He smiled wryly. “I almost did.”
She stared. “Why didn’t you?”
He shrugged. “The fell clutch of circumstance.”
“What?”
“Some line of poetry I read.” He could not remember where. “I have trouble killing in cold blood.”
She frowned. “But you’re going to kill Ice, right? You’re not going to wimp out and go all law and order?”
Would he? “There’s the waterfall.”
That distracted her. Her eyes widened. “Cool!” She stared up at the soaring ceiling and the top of the waterfall high above them, then raced for the escalator to ride up past the waterfall.
Garreth let her go while he made his way to the desk. “No, I don’t have reservations and I understand we can’t officially check in yet, but may I check in now and pick up the key later?” Staring the desk clerk in the eye arranged that. He handed her a credit card and driver’s license in the name of Douglas Stone.

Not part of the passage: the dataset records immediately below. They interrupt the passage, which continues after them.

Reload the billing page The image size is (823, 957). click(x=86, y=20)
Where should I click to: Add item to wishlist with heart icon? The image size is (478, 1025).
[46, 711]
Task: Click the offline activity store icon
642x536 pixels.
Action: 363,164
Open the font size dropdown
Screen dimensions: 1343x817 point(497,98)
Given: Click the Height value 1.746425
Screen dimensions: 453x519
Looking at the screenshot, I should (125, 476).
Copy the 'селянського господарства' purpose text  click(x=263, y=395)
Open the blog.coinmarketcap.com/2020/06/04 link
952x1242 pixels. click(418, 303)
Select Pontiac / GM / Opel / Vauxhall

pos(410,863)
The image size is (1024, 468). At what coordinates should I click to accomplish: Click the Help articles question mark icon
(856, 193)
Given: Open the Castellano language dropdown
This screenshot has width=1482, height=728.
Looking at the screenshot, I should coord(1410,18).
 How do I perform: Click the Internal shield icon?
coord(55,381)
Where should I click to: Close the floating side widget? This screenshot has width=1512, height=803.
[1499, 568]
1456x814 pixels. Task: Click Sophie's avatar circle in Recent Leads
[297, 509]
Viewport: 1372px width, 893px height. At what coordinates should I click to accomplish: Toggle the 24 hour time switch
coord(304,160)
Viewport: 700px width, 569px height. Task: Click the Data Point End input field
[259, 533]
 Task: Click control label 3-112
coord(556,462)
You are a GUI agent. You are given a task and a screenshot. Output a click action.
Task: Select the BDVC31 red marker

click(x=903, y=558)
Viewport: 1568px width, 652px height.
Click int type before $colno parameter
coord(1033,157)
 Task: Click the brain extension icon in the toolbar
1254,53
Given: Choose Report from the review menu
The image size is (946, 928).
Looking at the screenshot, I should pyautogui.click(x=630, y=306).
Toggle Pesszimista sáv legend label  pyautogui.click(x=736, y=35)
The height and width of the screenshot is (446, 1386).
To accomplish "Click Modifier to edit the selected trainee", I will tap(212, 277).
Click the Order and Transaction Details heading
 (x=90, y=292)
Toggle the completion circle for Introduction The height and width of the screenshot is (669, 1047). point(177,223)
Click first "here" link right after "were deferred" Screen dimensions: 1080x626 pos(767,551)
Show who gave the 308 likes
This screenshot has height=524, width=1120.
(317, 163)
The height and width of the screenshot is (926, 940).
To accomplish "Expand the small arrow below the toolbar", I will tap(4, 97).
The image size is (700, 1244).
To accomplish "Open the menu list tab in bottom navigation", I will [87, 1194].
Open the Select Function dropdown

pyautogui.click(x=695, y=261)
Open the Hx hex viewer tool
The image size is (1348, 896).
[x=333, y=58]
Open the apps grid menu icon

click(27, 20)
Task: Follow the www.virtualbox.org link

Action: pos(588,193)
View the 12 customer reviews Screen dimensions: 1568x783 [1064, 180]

“How many nights, sir?” she asked.
“I’m not sure.” He scribbled the DL’s address and a false license tag on the registration. “Maybe a week...however long it takes to close the business deal I’m working on.”
Minutes later he and Raven were back in the car heading south.
When they reached their next hotel, the Seville Plaza, again Garreth felt nothing. Still, he did not risk showing Ice’s picture. In case of a police investigation he wanted no hotel personnel remembering someone asking about Ice. Amber posed less risk. Showing her photo and a private security badge and an ID card identifying Michael Sterling as a bonded operative with Madrigal Executive Security Associates, he claimed to be hunting a child abducted by a non-custodial mother.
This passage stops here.